Whether one believes affirmative action violates the 14th Amendment’s equal protection clause depends on whether one believes that the clause is “color-blind” — that is, whether it makes no distinction between laws designed to improve the condition of freed slaves and their descendants and those that penalize that population. The color-blind approach was reaffirmed by Justice Lewis Powell in his opinion in the 1978 Bakke case. It also has been embraced by Chief Justice John G. Roberts Jr.

But another approach to the question — ironically, one based on “original intent,” usually an interpretive theory preferred by conservatives — focuses on Congress’ purpose in approving the 14th Amendment.
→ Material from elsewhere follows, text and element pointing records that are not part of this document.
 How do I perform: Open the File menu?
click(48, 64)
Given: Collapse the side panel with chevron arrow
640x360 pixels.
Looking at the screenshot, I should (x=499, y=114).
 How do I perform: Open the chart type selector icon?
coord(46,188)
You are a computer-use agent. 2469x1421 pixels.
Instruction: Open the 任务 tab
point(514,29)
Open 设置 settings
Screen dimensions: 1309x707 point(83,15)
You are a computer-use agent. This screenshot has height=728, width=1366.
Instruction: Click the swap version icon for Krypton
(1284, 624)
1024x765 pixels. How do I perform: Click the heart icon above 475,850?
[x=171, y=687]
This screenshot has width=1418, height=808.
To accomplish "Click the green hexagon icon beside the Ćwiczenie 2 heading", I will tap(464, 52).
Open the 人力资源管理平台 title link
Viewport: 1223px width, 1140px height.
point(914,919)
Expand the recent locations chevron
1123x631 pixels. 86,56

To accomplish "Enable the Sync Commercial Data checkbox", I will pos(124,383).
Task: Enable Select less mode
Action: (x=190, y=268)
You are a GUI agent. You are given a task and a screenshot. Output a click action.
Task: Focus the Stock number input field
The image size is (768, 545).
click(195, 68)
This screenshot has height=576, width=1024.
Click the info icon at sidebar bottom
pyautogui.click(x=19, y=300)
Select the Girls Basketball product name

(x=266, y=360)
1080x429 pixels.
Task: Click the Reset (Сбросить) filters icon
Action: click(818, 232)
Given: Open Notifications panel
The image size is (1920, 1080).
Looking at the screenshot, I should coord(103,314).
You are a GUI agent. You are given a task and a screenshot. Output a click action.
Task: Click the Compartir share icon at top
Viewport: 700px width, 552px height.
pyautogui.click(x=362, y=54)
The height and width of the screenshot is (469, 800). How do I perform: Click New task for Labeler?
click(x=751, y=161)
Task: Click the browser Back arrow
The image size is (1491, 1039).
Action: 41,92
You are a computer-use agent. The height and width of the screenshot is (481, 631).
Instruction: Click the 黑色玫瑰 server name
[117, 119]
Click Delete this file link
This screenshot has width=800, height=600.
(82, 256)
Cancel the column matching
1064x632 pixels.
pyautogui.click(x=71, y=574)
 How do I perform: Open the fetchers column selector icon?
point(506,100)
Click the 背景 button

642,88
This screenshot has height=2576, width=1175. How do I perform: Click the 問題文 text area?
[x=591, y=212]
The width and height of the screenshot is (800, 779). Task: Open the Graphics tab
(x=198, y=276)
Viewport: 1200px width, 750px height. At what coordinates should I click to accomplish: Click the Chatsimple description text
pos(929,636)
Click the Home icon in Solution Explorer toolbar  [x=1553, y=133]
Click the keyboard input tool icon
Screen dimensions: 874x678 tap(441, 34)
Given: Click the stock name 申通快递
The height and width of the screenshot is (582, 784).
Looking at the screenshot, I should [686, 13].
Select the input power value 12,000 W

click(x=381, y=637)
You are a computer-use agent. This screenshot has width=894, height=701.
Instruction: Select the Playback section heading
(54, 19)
In a provocative friend-of-the-court brief in a Texas affirmative action case pending before the court, the Constitutional Accountability Center points out: “Far from establishing a constitutional ban on the use of race by the government, the Framers of the 14th Amendment rejected proposals to prohibit all racial classifications by the government. Indeed, the Reconstruction Congress enacted a long list of race-conscious legislation to ensure equality of opportunity to all persons regardless of race.”

As to whether affirmative action violates the Civil Rights Act, Justice John Paul Stevens took that position in the Bakke case. But Powell’s controlling opinion concluded that “Title VI must be held to proscribe only those racial classifications that would violate the Equal Protection Clause or the 5th Amendment.” Powell concluded that while a program of racial quotas would violate the Constitution (and thus Title VI), a state university could consider race as one factor in seeking to assemble a diverse student body. That is current law, reaffirmed by the court in 2003 in a case involving the University of Michigan Law School.

The Times’ editorial suggested that while a diverse educational experience is a legitimate rationale for affirmative action, an even more persuasive reason is to address the “underrepresentation of African Americans in the ranks of the highest-achieving college applicants,” which the editorial said was “ inseparable from this country’s legacy of racial discrimination.” The reader calls affirmative action an “un-American” practice that robs “male, white and Asian Americans” of their opportunity to win places at competitive universities. That argument assumes what it attempts to prove: that any preferences in admission for minority candidates, even those whose grades or test scores may reflect inequalities traceable to a legacy of racial discrimination, are not only illegal but also unfair. That is a respectable position, but not (to us) a persuasive one.